I am of the “bad habit” of including jQuery functions directly in the header.php file (among other spots). This is frowned upon, as I understand, and functions should be kept in a separate file using the wp_enqueue function to load them (if I get that correctly).
I’m attempting to following the solution given here:
How do I add a simple jQuery script to WordPress?
I have this simple function in my header.php that should fire on document ready:
<script>
// Scroll to Top
jQuery(document).ready(function () {
// Force element to hidden state when page loads
jQuery('.scroll-to-top').hide();
// Check to see if the window is top if not then display button
jQuery(window).scroll(function () {
if (jQuery(this).scrollTop() > 200) {
jQuery('.scroll-to-top').fadeIn();
} else {
jQuery('.scroll-to-top').fadeOut();
}
});
//Click event to scroll to top
jQuery('.scroll-to-top').click(function () {
jQuery('html, body').animate({ scrollTop: 0 }, 800);
return false;
});
});
</script>
So to do things “correctly”, I take my code out and placed it in myScripts.js (removing script tags of course). In my functions.php file, I’ve added this code:
<?php
function add_my_script() {
wp_enqueue_script(
'myScripts', // name your script so that you can attach other scripts and de-register, etc.

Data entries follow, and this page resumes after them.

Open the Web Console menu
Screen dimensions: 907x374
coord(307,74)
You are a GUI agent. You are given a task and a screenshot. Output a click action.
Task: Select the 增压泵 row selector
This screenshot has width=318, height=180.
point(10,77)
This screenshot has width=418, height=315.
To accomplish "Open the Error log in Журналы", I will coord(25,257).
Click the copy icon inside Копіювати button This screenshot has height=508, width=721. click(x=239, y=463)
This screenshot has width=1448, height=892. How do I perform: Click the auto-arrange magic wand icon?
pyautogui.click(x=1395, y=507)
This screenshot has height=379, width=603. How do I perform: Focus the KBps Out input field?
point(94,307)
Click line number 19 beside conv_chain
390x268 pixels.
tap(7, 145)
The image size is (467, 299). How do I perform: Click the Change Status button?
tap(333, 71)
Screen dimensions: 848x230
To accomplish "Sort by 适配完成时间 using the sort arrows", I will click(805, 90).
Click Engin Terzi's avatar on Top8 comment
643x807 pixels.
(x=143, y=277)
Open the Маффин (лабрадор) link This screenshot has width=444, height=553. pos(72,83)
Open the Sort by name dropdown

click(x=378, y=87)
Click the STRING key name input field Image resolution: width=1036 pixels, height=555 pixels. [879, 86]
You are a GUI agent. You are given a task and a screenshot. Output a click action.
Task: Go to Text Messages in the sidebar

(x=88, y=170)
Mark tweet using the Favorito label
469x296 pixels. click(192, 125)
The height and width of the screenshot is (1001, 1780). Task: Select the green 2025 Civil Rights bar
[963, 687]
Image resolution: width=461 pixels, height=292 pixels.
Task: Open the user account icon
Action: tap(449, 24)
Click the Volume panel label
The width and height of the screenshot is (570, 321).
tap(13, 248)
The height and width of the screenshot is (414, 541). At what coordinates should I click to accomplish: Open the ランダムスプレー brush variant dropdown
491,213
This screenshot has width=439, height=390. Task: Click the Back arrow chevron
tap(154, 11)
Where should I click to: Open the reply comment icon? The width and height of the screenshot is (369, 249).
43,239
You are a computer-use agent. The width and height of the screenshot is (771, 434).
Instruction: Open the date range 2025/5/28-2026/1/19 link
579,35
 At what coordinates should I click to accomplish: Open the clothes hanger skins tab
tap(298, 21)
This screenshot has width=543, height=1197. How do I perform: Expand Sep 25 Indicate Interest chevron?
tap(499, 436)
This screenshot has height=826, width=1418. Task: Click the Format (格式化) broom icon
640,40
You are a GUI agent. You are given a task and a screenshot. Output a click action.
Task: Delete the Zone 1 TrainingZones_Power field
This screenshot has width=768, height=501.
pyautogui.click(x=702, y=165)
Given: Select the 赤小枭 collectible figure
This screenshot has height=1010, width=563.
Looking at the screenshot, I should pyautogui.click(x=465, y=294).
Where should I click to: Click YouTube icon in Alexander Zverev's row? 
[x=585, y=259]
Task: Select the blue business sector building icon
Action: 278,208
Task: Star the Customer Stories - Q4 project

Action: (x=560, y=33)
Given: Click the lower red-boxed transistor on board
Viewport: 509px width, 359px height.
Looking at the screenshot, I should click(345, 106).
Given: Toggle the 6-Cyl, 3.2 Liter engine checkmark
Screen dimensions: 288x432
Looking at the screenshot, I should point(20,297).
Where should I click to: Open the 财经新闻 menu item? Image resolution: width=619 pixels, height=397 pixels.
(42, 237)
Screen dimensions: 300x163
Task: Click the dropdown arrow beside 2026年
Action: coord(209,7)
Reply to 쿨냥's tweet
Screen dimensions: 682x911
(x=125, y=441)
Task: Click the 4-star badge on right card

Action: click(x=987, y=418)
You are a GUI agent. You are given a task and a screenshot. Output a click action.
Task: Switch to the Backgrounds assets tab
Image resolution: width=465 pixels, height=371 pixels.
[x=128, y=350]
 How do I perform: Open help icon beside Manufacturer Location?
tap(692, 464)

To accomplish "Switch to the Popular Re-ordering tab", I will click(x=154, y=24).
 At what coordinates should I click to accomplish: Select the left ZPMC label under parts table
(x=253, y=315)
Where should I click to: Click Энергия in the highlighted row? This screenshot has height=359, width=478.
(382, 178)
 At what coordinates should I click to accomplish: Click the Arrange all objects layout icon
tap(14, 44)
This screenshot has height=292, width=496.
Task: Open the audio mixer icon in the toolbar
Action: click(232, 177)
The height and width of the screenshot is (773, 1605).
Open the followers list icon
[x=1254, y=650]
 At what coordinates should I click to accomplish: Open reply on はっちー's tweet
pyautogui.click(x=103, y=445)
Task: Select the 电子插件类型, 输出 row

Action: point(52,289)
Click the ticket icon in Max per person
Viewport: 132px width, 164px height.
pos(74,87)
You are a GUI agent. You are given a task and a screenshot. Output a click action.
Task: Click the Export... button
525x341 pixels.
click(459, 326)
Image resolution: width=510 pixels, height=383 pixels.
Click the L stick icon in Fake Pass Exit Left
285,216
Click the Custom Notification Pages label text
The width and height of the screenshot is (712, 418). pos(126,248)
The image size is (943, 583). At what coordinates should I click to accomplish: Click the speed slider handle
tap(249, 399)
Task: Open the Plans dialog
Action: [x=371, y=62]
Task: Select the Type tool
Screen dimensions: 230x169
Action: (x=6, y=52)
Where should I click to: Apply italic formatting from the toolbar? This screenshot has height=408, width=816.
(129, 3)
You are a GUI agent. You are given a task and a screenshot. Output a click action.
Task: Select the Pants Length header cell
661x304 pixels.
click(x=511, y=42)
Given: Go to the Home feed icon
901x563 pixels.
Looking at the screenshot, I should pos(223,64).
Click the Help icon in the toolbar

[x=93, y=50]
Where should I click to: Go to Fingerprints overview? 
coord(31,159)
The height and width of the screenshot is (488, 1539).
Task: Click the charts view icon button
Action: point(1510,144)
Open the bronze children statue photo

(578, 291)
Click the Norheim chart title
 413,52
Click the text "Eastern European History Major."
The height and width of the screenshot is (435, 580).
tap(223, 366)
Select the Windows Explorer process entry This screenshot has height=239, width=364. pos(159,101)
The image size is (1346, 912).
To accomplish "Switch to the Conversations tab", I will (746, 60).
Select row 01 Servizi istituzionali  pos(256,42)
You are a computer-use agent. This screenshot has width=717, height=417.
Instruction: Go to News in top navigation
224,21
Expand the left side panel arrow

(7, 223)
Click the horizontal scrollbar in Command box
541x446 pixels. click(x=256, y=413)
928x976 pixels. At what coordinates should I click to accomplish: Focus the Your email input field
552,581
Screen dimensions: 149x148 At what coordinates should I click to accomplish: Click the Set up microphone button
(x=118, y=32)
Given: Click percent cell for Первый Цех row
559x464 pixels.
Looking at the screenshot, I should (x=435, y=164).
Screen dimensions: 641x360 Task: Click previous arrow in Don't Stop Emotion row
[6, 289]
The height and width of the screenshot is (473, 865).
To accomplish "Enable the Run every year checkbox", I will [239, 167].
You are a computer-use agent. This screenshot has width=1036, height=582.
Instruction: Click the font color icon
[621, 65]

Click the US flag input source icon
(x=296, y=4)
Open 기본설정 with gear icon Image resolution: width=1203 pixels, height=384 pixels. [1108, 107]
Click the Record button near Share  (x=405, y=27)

get_template_directory_uri() . '/js/myScripts.js', // this is the location of your script file
array('jquery') // this array lists the scripts upon which your script depends
);
}
add_action( 'wp_enqueue_scripts', 'add_my_script' );
?>
But when I load my page, the script doesn’t work anymore.
EDIT
Thanks for the help so far… changing this line:
add_action( 'wp_enqueue_scripts', 'myScripts' );
to this:
add_action( 'wp_enqueue_scripts', 'add_my_script' );
resolved the error seen on the page.
Unfortunately, the code does not seem to fire off on the page any longer. I assume because it’s (document).ready it should be firing automatically (as it always did when I included it directly), but it doesn’t when I include the script in this manner. Ugh… thoughts?
see wp_enqueue_script Documentation
wp_enqueue_script( $handle, $src, $deps, $ver, $in_footer) is the correct function.
Your first parameter need to be a callback function name.